Conventional memory devices have relied upon external test circuitry to generate row and column addresses for testing the functionality of individual memory cells in memory devices. This, however, requires complicated programming of the test equipment as well as the inclusion of circuitry in the tester to generate memory addresses. The test equipment must be programmed with each memory address to be tested for a given memory device. Each time a new memory device is to be tested a new set of memory addresses must be programmed into the test equipment. The additional circuitry required to generate memory addresses within the tester also contributes to increased costs, both initial and maintenance, of the test equipment. The test capabilities of the tester are also limited because conventional drive circuitry is limited by the number of devices it can test in parallel. For example, when testing 16 memory devices, each having 20 address pins, the test equipment must drive 320 pins. This can require significant resources in the tester's drive circuitry.
In addition, conventional test equipment and conventional memory devices have further limitations. For example, some conventional test equipment was designed to use 16 address pins. As technology progressed, some memory devices began using additional address bits, requiring additional address pins, for example, 20 pins. If a conventional memory device having 20 address pins were to be tested using conventional test equipment designed to use only 16 address pins, additional test equipment would be needed to control the 4 pins not addressed by the conventional test equipment.
On-chip counters that generate memory addresses are in use in some DRAMs as part of a refresh circuitry. During normal operation of the DRAM, a data bit contained within a memory cell must be periodically refreshed. This is because the data bit is stored in a capacitor that has a slight leakage current. The refresh operation restores the data to its full logic 1 or logic 0 level. As part of this operation a refresh counter cycles through the row addresses, with additional circuitry refreshing each row address in turn as its address is specified by the refresh counter.

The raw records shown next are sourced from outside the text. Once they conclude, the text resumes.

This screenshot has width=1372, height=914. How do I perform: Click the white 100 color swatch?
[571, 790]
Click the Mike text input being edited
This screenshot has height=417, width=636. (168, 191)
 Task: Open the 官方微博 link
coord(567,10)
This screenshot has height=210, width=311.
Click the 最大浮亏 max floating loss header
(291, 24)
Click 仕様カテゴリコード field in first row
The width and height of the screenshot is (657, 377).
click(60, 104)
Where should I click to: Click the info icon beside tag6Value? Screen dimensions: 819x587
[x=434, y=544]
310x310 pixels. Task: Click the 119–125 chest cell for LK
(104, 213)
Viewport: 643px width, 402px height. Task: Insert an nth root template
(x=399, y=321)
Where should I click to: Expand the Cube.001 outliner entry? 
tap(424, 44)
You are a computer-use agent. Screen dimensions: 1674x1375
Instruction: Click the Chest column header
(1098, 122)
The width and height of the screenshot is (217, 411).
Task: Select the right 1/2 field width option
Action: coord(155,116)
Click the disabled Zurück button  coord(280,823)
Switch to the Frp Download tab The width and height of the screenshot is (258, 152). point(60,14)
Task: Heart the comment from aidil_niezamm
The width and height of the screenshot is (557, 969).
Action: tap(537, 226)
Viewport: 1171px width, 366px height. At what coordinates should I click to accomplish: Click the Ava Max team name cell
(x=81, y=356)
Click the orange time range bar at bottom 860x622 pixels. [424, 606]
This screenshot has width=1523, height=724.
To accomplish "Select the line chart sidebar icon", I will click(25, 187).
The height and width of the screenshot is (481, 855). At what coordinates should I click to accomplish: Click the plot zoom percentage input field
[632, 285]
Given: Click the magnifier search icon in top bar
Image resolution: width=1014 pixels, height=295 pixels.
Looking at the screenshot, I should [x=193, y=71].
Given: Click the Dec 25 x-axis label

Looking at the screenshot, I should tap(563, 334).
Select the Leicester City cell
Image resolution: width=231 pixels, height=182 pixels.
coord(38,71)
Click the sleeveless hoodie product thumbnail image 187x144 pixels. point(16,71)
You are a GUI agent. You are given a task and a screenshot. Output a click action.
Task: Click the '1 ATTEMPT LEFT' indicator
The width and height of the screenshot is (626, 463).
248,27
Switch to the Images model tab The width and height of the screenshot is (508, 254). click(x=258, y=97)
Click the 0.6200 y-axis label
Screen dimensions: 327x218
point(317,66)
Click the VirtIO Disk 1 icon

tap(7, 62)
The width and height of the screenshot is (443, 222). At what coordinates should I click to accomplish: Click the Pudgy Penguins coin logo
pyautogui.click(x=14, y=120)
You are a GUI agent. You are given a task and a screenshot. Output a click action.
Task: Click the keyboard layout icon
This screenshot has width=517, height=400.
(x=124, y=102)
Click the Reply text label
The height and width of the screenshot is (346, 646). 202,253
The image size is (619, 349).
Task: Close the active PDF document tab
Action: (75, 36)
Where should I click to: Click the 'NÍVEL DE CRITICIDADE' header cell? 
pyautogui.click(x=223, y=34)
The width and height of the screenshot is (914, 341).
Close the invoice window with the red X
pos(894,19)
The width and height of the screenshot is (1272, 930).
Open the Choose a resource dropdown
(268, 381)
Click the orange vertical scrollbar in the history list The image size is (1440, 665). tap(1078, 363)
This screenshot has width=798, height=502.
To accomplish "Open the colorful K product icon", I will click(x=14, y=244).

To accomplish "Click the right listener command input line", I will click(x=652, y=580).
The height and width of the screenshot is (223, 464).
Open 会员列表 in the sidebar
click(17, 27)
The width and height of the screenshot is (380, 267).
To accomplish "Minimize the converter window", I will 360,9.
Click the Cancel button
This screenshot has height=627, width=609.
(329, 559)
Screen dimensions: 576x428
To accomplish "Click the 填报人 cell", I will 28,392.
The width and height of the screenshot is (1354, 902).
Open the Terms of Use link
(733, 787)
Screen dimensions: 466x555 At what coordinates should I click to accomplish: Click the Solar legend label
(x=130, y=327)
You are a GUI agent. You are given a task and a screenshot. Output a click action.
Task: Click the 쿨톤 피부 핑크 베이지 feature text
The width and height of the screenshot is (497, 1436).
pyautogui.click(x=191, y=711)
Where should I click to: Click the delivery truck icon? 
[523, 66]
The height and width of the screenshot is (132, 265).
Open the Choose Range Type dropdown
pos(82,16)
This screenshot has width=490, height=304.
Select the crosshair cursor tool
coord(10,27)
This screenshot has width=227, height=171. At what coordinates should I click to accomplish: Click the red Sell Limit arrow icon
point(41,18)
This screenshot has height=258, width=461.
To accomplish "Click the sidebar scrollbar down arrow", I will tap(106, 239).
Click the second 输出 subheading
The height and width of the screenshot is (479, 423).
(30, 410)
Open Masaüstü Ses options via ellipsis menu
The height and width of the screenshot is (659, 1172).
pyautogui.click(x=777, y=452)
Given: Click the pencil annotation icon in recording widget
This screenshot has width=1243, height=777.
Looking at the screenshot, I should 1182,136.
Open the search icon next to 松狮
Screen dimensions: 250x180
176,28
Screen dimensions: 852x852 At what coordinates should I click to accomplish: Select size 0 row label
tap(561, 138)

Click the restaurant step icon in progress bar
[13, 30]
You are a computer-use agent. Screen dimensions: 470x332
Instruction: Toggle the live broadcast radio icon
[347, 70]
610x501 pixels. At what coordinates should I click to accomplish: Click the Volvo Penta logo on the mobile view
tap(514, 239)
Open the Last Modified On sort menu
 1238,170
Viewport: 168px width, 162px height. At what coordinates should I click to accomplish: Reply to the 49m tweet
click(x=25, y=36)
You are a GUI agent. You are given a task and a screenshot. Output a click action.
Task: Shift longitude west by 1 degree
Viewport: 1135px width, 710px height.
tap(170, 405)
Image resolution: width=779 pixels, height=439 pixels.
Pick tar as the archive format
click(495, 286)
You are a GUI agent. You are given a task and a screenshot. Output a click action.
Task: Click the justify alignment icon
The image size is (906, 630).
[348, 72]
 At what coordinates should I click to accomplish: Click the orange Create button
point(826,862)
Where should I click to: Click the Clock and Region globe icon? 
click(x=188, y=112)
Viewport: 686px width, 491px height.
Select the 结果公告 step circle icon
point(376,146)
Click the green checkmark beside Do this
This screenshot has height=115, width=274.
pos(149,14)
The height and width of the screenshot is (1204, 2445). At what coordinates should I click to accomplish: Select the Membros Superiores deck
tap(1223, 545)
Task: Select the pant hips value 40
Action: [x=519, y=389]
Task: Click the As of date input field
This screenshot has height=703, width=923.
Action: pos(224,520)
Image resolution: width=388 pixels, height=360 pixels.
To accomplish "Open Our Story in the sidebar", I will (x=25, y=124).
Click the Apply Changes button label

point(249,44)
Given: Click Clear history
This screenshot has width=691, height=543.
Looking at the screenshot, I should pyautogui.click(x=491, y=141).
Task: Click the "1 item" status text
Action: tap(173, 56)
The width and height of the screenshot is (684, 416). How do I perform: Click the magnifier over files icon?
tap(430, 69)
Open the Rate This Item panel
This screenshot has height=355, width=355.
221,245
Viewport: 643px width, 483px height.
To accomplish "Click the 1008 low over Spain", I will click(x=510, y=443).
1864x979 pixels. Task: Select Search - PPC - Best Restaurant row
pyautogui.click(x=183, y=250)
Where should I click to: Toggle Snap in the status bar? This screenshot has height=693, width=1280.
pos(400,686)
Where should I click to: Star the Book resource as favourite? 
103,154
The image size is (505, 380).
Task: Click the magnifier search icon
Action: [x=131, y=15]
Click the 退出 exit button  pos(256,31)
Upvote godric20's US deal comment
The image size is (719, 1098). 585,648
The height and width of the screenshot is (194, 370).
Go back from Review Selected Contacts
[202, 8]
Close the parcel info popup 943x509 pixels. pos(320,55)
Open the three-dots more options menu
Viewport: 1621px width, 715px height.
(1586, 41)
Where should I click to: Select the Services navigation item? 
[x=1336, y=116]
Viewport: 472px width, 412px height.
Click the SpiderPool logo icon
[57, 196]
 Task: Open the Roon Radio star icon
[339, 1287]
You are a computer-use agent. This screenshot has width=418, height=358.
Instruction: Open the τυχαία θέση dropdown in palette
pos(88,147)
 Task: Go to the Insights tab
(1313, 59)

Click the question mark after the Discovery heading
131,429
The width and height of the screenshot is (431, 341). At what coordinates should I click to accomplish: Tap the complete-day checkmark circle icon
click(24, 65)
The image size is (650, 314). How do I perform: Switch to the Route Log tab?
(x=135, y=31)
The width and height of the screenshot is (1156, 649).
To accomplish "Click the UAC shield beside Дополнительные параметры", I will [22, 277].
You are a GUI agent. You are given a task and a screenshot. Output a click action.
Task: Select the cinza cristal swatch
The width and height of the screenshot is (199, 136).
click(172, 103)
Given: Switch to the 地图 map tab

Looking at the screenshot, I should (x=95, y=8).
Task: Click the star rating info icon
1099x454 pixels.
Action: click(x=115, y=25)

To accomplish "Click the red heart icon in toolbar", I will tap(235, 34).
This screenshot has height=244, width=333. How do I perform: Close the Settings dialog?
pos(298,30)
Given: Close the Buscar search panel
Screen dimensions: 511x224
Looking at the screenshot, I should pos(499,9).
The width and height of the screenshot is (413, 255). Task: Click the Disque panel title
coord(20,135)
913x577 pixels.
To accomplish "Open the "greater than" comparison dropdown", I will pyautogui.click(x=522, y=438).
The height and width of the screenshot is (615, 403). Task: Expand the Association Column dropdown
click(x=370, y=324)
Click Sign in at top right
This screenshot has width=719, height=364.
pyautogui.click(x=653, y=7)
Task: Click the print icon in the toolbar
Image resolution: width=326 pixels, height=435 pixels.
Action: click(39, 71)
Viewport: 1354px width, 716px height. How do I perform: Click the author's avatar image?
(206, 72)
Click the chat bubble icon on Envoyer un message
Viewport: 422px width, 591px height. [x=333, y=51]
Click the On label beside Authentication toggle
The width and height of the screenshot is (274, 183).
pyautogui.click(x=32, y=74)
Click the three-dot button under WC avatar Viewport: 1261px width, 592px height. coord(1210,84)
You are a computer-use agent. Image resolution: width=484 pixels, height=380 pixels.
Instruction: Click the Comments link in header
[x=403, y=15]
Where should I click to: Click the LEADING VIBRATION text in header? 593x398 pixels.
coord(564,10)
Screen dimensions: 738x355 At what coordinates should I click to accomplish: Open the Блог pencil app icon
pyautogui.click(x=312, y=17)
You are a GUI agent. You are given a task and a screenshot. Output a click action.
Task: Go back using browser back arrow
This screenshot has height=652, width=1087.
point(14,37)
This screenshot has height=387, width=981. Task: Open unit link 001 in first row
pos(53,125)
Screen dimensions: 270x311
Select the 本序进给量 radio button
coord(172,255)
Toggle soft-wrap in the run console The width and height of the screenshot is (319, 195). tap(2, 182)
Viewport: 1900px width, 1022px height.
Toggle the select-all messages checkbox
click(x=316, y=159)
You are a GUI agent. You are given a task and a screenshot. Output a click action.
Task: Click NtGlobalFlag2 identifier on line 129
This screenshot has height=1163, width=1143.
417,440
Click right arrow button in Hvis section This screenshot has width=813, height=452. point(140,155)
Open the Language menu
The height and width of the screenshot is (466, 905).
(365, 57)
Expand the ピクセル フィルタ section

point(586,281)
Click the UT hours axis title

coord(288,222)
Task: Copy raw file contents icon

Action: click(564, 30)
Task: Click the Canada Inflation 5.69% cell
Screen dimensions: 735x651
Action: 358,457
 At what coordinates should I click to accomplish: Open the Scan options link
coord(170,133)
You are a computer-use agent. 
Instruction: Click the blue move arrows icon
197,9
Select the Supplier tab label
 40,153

A refresh counter, however, is limited to generating non-redundant addresses in logical order. They do not generate redundant row addresses, and do not generate row addresses in an order that corresponds to the physical layout of the memory cells (i.e., physical order).
It is extremely important that during testing, addresses can be generated in physical order. Due to design constraints, it is not unusual for the memory array to have adjacent memory cells that have non-sequential memory addresses. For example, a memory cell having the address of row two, column six might be physically adjacent to a memory cell having the address of row three, column six. As a result of being physically adjacent, the memory addresses of row two, column six and row three, column six would then be in physical sequence/order.
Further, one of the tests of functionality checks for charge leakage between adjacent memory cells. In the example above, the test would check to see if a charge applied to the memory cell having the address of row two, column six, would appear on the adjacent memory cell having the address of row three, column six, or vice versa. This could result if a short occurred between the memory cells, indicating a defect in the memory device.
This test is put into practice by writing to one row/column, and then reading an adjacent row/column. In order to implement this, a counter must be able to generate memory addresses in physical order for the writing and then reading of the memory cells. When testing for functionality, it does no good to write to, for example, row one, column one and read from row two, column one (two memory cells in logical sequence/order), to check for leakage if the two memory cells are not adjacent (i.e., in physical sequence/order), as they rarely are. This is because the charge leakage, if any, usually only occurs between adjacent cells. Because refresh counters generate row addresses in a logical order, and do not generate row addresses in physical order, refresh counters are unsuited for this type of test.
As mentioned above, refresh counters are unable to generate memory addresses for redundant rows. Most memory chips today contain extra rows and columns of memory cells. When a defect is detected in a row/column of memory cells, additional circuitry deactivates the defective row/column and activates one of the redundant rows/columns. For example, a memory chip may contain four thousand and one hundred rows of memory cells. Of the four thousand and one hundred rows, rows zero through four thousand and ninety five, for example, are considered "non-redundant" memory space, and are used during normal operation. Rows four thousand and ninety six to four thousand and ninety nine would then be considered "redundant" rows, and would only be used if a defect is found in one of the "non-redundant" rows. This same architecture also applies to columns.
If a defect were detected in row twelve, for example, row four thousand and ninety six would be used in its place. Significantly, the memory address of "row twelve" would not become void. Instead, the memory address of "row twelve" would be reassigned by the additional circuitry to row four thousand and ninety six. Thus, data would continue to be written to and read from the memory address of "row twelve", but this data would be physically located in row four thousand and ninety six.
In keeping with this architecture, refresh counters are only needed to generate memory addresses within the "non-redundant" memory space. The refresh counter never needs to generate a memory address of a "redundant" row because either the redundant row does not contain data, and therefore no memory address needs to be generated because no data needs to be refreshed, or the redundant row does contain data needing periodic refreshing, but has been assigned a memory address from the "non-redundant" memory space, and generation of a "non-redundant" memory address by the refresh counter refreshes the redundant row.
Because refresh counters are not capable of generating memory addresses for the "redundant" rows, refresh counters are not suitable to test the functionality of memory cells within a memory device.